La buena vivienda tiene que ser sostenible para ganarse el adjetivo de “buena”

ANERR Mapei

A la hora de comprar, rehabilitar o hacer ambas cosas se ha de tener en cuenta múltiples cuestiones y una de ellas es preguntarnos ¿hasta qué punto es sostenible nuestra futura vivienda?. Tanto los compradores como los promotores han de tener en cuenta en todos los proyectos aspectos como la correcta elección de los materiales, el grado de ecoeficiencia de la vivienda, las certificaciones que se pueden obtener y de paso todo aquello que aporte confort, calidad, cumpla normativa y sirva para “descarbonizar” el proceso constructivo.

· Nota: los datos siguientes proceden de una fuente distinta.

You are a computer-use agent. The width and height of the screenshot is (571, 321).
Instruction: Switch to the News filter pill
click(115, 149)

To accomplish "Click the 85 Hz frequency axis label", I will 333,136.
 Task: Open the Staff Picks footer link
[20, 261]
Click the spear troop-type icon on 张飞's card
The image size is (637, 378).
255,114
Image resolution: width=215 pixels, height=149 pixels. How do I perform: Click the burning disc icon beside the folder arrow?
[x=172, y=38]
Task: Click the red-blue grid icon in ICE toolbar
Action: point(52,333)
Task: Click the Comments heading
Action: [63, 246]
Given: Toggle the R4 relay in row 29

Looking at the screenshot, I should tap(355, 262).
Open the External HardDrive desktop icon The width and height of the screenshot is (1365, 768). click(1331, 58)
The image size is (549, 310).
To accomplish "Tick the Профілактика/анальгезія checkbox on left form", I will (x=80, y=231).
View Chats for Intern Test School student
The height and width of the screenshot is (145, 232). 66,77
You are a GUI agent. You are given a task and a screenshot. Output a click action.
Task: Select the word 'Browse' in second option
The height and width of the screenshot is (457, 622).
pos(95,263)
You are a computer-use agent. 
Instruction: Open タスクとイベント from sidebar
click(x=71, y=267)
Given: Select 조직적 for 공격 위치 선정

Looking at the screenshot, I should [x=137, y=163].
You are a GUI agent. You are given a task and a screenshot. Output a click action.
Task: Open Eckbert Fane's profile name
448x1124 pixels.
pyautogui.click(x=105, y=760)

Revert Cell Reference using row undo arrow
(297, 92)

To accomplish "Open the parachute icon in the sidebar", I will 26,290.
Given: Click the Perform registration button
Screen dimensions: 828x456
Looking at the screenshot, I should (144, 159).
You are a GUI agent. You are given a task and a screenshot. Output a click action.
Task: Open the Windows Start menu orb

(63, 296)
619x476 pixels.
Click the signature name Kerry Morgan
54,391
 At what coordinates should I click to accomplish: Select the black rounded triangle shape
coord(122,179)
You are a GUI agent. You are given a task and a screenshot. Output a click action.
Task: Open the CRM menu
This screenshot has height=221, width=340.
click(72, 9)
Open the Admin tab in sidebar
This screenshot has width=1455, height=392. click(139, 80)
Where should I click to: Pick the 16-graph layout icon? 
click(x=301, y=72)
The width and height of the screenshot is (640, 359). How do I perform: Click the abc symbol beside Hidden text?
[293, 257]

Todo el sector industrial y el de la construcción no es una excepción, tendrá que cumplir los ambiciosos objetivos planteados por la comunidad económica para parar y revertir el cambio climático.

Sin ir más lejos se han de rehabilitar 19 millones de viviendas en España antes de 2050, lo cual indica el grado de seriedad del tema y también cómo afectará de manera directa la manera en que se han de construir las nuevas viviendas.

Quien se enfrenta por primera vez a la compra de una vivienda tiene que resolver las preguntas clásicas en relación a la ubicación, características, precio, financiación y mantenimiento, pero ahora también tiene que preguntarse cuestiones claves como el grado de ecoeficiencia, el coste futuro de las facturas de luz y gas, sí la vivienda está correctamente aislada, si los materiales utilizados cumplen normativa y no generarán un problema a medio plazo, y un largo etc., que los proyectistas y promotores tienen que haber resuelto previamente e informar de manera transparente al comprador.

Disponer de una casa sostenible en 2021 es mucho más que tener griferías que reducen el consumo de agua, hace unos meses Dolores Huerta Arquitecta, Directora General de GBCe (Green Building Council España, el Consejo para la Edificación Sostenible en España, la principal organización de edificación sostenible en nuestro país) y miembro del jurado del Premio Mapei a la arquitectura sostenible afirmaba que – “La buena arquitectura tiene que ser sostenible para ganarse el adjetivo de “buena”.- . Lo cierto es que no hay marcha atrás, desde la fase de proyecto hasta la entrega de la obra se tiene que tener en cuenta los cambios introducidos en el Código técnico de la edificación, las nuevas dinámicas residenciales derivadas de la pandemia, las certificaciones que afectan a la vivienda y a los electrodomésticos, la gestión de los residuos provocados por la obra siguiendo estrategias de economía circular; y en definitiva construir viviendas de calidad y sostenibles para todo tipo de usuarios, desde las más lujosas a las promociones más modestas de vivienda social.

Entidades como Asociación Nacional de Distribuidores de Cerámica y Materiales de Construcción (Andimac) ya apuntan fórmulas para aportar valor al proceso constructivo mediante la conversión de los profesionales de tiendas de materiales de construcción en agentes de la rehabilitación, una nueva figura que recogerá el Real Decreto por el que se regulan los programas de ayuda en materia de rehabilitación residencial y vivienda social del Plan de Recuperación, que por lógica tendría que extenderse a todo el proceso edificatorio.

La clave de la sostenibilidad en el sector inmobiliario residencial pasa por utilizar sin más dilación todas las herramientas que están a nuestra disposición, tecnología, normativa, conocimiento, materiales, soluciones constructivas, y lo más importante asumir como propia  la máxima reconvertida de Dolores Huerta sobre la arquitectura en el sector de la edificación, – La buena vivienda tiene que ser sostenible para ganarse el adjetivo de “buena”- Promover viviendas con criterios sostenibles es ya una obligación y un claro signo de profesionalidad y madurez de los agentes del sector.

Fotos de la promoción Espai Natura, en Sant Cugat de BAILORULL Arquitectura, finalista del Premio Mapei 2020.